Genetics researchers are discovering that the same hypertensive genes that menace adults can confer an advantage in fragile babies.
Genetic epidemiologists at Vanderbilt University Medical Center have found an association between surviving babies with congenital heart disease (CHD) and a genetic predisposition toward adult hypertension.
The Circulation Research study by associate professor of medicine Todd Edwards, Ph.D., pediatric cardiologist Prince Kannankeril, M.D., and Ph.D. candidate Joseph Breeyear demonstrated a resoundingly strong and trending connection between alleles associated with high diastolic blood pressure (DBP) and babies with higher post-repair survival rates, shorter ICU stays and shorter total hospital days. This study follows other investigations showing a high blood pressure-related survival advantage in preterm babies.
“It made sense to us that if you were more susceptible to hypertension as an adult, you might respond better to vasopressors,” said first author Breeyear. “That’s exactly what we found: babies with a higher burden of blood pressure-increasing alleles needed less pharmacological help to achieve a stable blood pressure.”
While neonatal medical management precludes assessing blood pressure in these sick infants, the authors do not suspect these levels to be highly variable among the babies. Rather, they think the genes enable a high responsiveness to vasopressive medications or somehow reduce the need for vasopressors.
“It is remarkable to find a single factor that has an effect of this magnitude,” Edwards said. “Now, knowing a baby’s polygenic risk score for hypertension can prove extremely helpful in clinical and surgical preparation and post-op care.”
High-Powered Studies Deliver
Edwards leads studies of genetic variation associated with a range of conditions in the Million Veteran Program (MVP), a national program to study how genes, lifestyle and military exposures affect health and illness.
Using MVP data, Edwards and colleagues previously discovered associated with high blood pressure.

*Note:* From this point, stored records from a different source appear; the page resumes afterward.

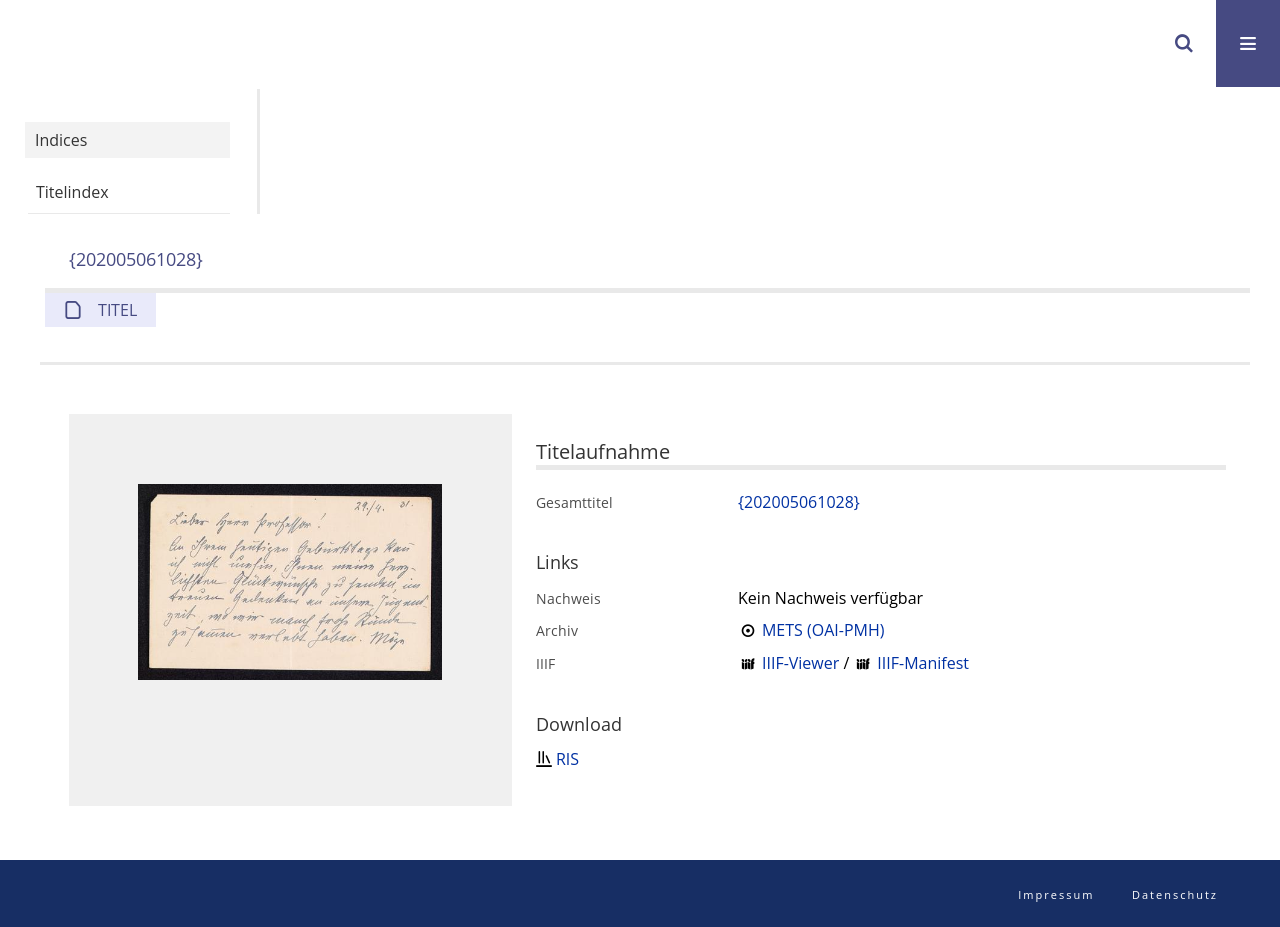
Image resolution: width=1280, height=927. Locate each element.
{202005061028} (136, 259)
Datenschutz (1175, 894)
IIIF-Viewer (800, 663)
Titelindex (72, 192)
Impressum (1056, 894)
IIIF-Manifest (923, 663)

In that study, Edwards and his team calculated polygenic risk scores by adding up the number of blood pressure-increasing alleles from a genome-wide association study of over 750,000 people. Essentially, the polygenic risk score is a continuous variable that shows an individual’s genetic predisposition towards high blood pressure.
Then they looked at genotyping data on 2,498 patients (infants through young adults) who had their first surgery for CHD at Monroe Carell Jr. Children’s Hospital at Vanderbilt, using blood and mucus samples Kannankeril collected between 2007 and 2020.

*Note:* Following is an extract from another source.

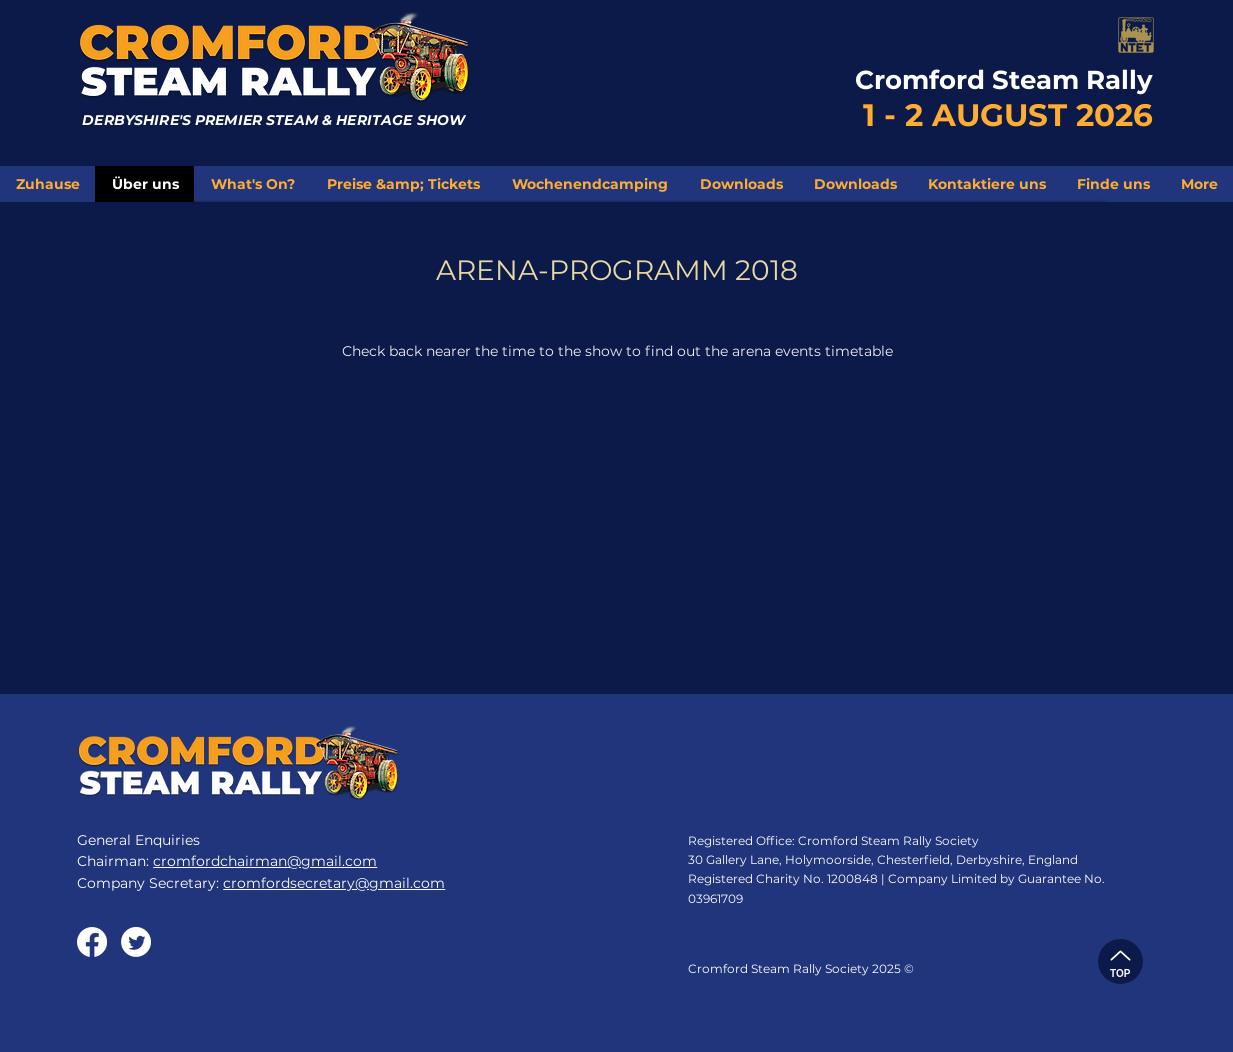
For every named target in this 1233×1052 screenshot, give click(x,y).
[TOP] (1120, 961)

“One thing we had with this cohort of pediatric patients was medication use history – specifically vasopressors,” Kannankeril said. “So, our team applied a vasoactive inotropic score, which captures vasopressor treatment intensity, essentially giving us a gauge of how much was required to keep this individual stable.”
“Babies with higher polygenic risk scores needed less vasopressive medications to reach a stable blood pressure during and after surgery.”
They found that the reduction in mortality risk was linked to the interaction between genetic predilection of DBP hypertension risk and the dose of vasopressors. For each standard deviation increase in the DBP polygenic risk score, they estimated that the vasoactive inotropic score was reduced by about half.
“This affirmed that babies with higher polygenic risk scores needed less vasopressive medications to reach a stable blood pressure during and after surgery,” Kannankeril said.
Magnitude of Genetic Impact
From there, it was a small step to demonstrate that the reduced risk of mortality and ICU length of stay they found in these children was related to this interaction of blood pressure variants with the doses of vasopressors. This association showed remarkably strong alignment.
“For each standard deviation increase in DBP polygenic risk scores in our adjusted models, we estimated a 43 percent reduction in the odds of hospital mortality,” Breeyear said. “The greater the DBP alleles, the better the odds.”
Similarly, for every standard deviation increase, length of stay in the ICU was reduced by 2.41 days, a cost-savings of around $5,456 per patient.
Evolution for Survival, Condensed
The clinical implications of these findings are fairly straightforward. Knowing the DBP polygenic risk score and incorporating this with their vasoactive inotropic score could help guide decisions on how to titrate vasopressor treatment for hypotensive babies as a whole.
Further, though, Breeyear says the evidence of reduced hospital mortality in these patients motivates further exploration of adaptive processes underlying the high prevalence of hypertension in the global population.
“There is enough here to support a hypothesis that some of the increase we have seen in hypertension globally may be related to the survival effect of these genes,” he said. “Back when there was little that could be done medically to keep a premature infant alive – before all the interventions we do today – these infants depended on adequate innate vasopression to sustain their organ function. So those with more DBP alleles were the likely survivors.”
“Some of the increase we have seen in hypertension globally may be related to the survival effect of these genes.”
“While we have understood this association intuitively as clinicians, having the evidence that demonstrates such a clear and strong relationship opens doors to harnessing large genomic studies performed in adults to apply to pediatric populations of rare diseases,” Kannankeril added.